The following article is the first in a series that will outline the basics of fly fishing gear and terminology. It is being developed because there are a lot of new members who have either never used a fly rod or our out of practice but the information will be useful to the experienced fishermen as well. The first installment will be about rod selection.

There are several factors involved in choosing a fly rod. For the beginner the terminology can be confusing and sales people can be intimidating by trying to sell something you don't need. So, the first thing you need to know is what a rod is for.

The rod performs four functions.

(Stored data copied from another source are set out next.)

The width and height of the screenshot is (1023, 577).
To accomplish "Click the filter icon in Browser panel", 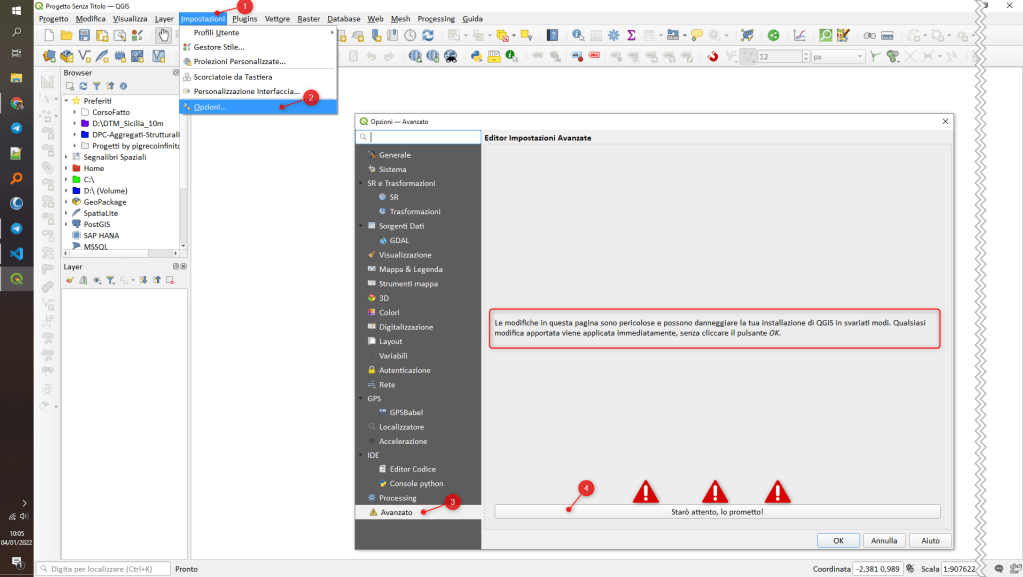I will (x=97, y=86).

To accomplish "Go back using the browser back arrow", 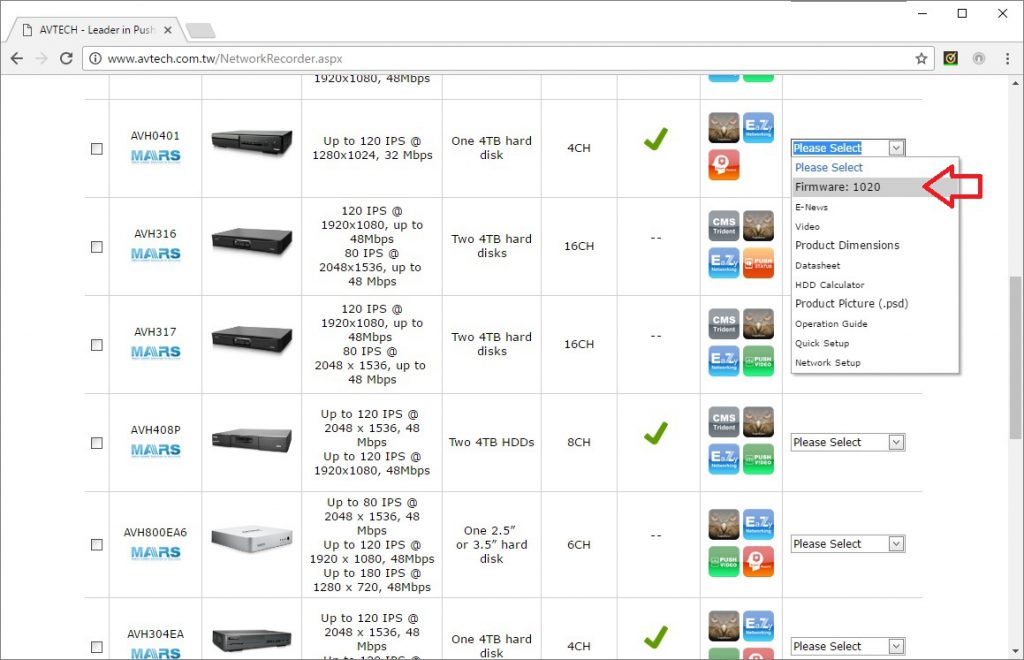I will (17, 59).
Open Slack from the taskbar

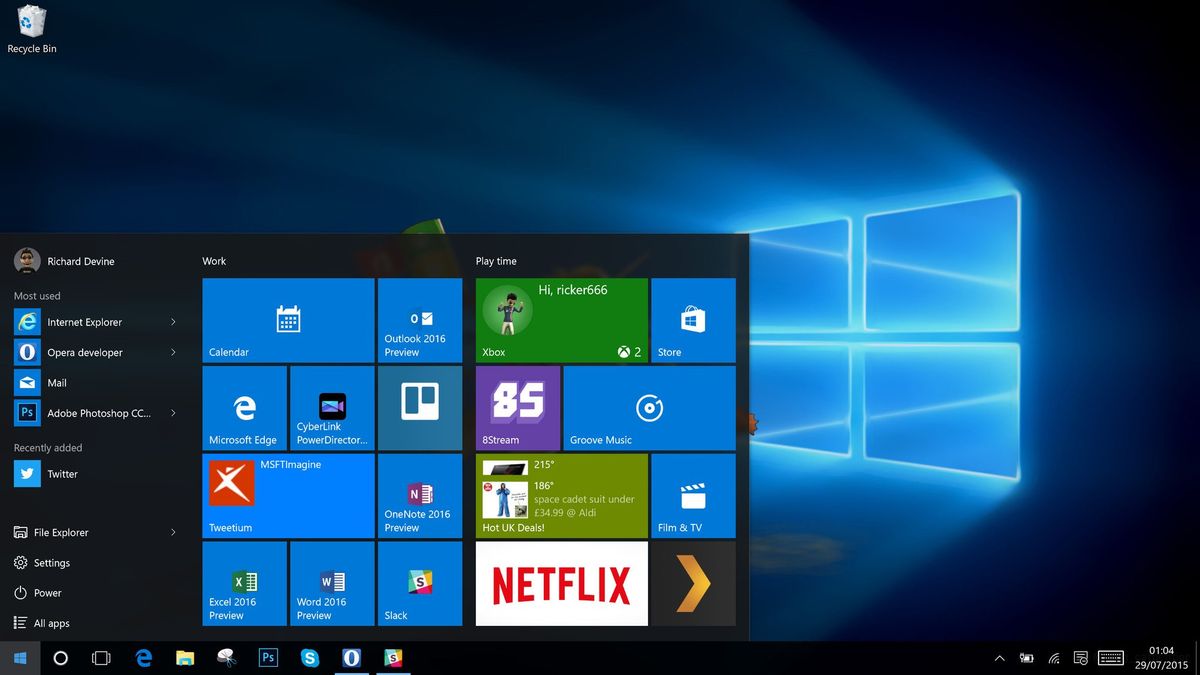click(393, 658)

It presents the fly to your quarry, controls the fly, hooks the fish, and allows you to play and land the fish. The first requirement is obvious. The energy you supply to the rod is transmitted to the line, and subsequently, to the fly. The second requirement is a little more subtle. As you let your fly drift on the current it may become necessary to adjust how the fly is behaving either above or below the water. This is done by manipulating the rod and line. If one is so fortunate as to have a fish take your offering then you must use your rod to hook the fish firmly so that it will not get away. Finally, the rod gives you a mechanical advantage in playing the fish and bringing it to the net.

Clip Art from Dave Whitlock

Now comes the decision as to what you will use this rod for. The type of rod you choose will depend on your fishing preferences. If you fancy sunfish (bluegill, pumpkinseed, or what the locals call "perch") you will not need a rod that was designed for tarpon fishing. The reverse is true. A rod designed for smaller fish will not have the stamina to horse that 13-pound bass you just hooked out of the weeds. This choice is a personal one but it is crucial to enjoying the sport. Your first rod must be suitable for what you want to do.

The rod "weight" will be a clue to the type of fishing it was designed for. The weight of a rod is determined by the size of the line that it will cast. That number is the weight of the first 30 feet of the fly line in grains (or there abouts). Smaller line weights, and rods, are for smaller fish. Be careful though. A one weight rod is great sport on small fish but will be more difficult to cast for a beginner than say a five weight and, because they are not common, more expensive. A three weight is the smallest I would recommend for the beginner and that is generous.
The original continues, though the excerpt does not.